USA Demokraten wollen Herausgabe von Trumps Steuererklärung erzwingen

US-Präsident Donald Trump während einer Rede.

(Foto: AP)
  • Anders als seine Vorgänger will US-Präsident Trump seine Steuererklärungen nicht veröffentlichen.
  • Die Demokraten wollen nun mit Zwangsmaßnahmen dagegen vorgehen.
  • Das könnte einen der größten juristischen Showdowns zwischen Trump und dem Kongress auslösen.

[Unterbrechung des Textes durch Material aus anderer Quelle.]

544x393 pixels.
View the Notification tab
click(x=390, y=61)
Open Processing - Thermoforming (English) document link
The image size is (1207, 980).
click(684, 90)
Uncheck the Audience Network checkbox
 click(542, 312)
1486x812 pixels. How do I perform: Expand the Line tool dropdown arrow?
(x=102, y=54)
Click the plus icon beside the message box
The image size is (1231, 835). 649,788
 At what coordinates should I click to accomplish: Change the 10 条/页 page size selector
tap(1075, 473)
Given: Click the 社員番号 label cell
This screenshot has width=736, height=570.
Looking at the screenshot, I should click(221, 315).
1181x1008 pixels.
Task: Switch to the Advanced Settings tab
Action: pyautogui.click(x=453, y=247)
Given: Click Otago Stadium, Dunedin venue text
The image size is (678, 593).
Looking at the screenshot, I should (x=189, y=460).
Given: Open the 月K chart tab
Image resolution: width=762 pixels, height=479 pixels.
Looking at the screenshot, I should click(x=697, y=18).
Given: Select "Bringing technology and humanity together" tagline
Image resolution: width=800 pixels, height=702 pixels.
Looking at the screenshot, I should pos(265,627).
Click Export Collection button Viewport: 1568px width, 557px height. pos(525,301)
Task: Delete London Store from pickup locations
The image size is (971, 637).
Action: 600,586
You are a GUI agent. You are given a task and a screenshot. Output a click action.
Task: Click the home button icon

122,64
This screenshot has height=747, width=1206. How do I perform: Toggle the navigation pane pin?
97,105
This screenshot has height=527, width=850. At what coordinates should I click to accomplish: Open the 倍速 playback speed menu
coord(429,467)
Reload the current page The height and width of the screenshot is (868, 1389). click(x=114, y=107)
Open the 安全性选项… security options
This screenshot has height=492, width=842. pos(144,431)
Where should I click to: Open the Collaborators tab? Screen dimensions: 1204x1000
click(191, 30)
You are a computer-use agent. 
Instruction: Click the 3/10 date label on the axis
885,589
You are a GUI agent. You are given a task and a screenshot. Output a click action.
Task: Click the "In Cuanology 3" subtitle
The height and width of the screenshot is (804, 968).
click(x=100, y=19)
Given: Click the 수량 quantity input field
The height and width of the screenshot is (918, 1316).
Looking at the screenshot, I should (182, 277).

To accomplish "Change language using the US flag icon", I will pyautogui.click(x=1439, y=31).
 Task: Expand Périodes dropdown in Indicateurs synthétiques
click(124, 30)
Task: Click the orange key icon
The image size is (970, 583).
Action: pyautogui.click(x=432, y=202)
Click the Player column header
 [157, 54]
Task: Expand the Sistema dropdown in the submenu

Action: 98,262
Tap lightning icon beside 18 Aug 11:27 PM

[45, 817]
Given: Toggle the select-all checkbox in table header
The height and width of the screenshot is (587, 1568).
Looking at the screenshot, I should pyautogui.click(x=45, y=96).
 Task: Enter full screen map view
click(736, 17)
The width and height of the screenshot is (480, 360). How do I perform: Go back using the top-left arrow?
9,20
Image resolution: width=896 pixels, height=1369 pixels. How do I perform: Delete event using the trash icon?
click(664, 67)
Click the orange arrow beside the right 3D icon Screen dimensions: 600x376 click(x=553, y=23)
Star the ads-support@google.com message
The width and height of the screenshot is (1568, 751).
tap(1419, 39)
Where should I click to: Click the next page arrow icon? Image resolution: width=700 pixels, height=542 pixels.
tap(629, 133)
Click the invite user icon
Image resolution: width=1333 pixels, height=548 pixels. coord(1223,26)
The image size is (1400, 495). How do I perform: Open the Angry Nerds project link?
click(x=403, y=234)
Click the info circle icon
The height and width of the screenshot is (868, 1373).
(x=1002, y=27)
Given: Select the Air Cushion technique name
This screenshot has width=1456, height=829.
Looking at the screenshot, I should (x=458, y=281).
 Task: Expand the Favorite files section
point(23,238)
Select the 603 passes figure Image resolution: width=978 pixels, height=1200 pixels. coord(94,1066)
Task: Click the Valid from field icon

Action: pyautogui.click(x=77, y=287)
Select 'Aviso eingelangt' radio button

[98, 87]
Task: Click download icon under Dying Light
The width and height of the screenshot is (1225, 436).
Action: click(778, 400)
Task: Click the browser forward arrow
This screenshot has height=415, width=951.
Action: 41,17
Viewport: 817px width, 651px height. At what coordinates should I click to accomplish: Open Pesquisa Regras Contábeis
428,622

Mit zwei Anordnungen ("Subpoenas") wollen demokratische Abgeordnete im US-amerikanischen Repräsentantenhaus Finanzminister Steven Mnuchin und die Steuerbehörde IRS zwingen, Steuererklärungen von US-Präsident Donald Trump zu übergeben. Trump hatte sich als erster Präsidentschaftskandidat in 40 Jahren geweigert, seine Steuererklärungen zu veröffentlichen und damit Einblicke in seine finanzielle Situation zu gewähren.

Einer der Demokraten, Richard Neal, ist Vorsitzender des einflussreichen "Ways and Means"-Kommitees des Parlaments und hat das Recht, die Steuerunterlagen jedes US-Bürgers einzusehen, auch die des Präsidenten. In seiner Anordnung gibt Neal Mnuchin und der IRS bis zum 17. Mai Zeit, Trumps Unterlagen zu übergeben.

Die Regierung ignorierte bereits Anordnungen des Kongresses

Die Anordnungen könnten einen der größten juristischen Showdowns zwischen Trump und dem Kongress auslösen. Finanzminister Mnuchin sagte, er könne die Dokumente unmöglich übergeben, da dies eine Verletzung von Trumps' Privatsphäre darstelle. Die Demokraten beziehen sich auf die umfangreichen Rechte des Ways and Means-Kommitees, die in einem Gesetz von 1924 festgelegt sind.

Am Ende werden deshalb wohl Gerichte über die Zwangsmaßnahmen entscheiden, zumal die Trump-Regierung schon früher Mitglieder angewiesen hat, Anordnungen des Kongresses zu ignorieren. Trumps Stabschef Mick Mulvaney erklärte bereits, der Kongress werde Trumps Steuererklärungen niemals zu Gesicht bekommen. "Sie haben kein Recht dazu".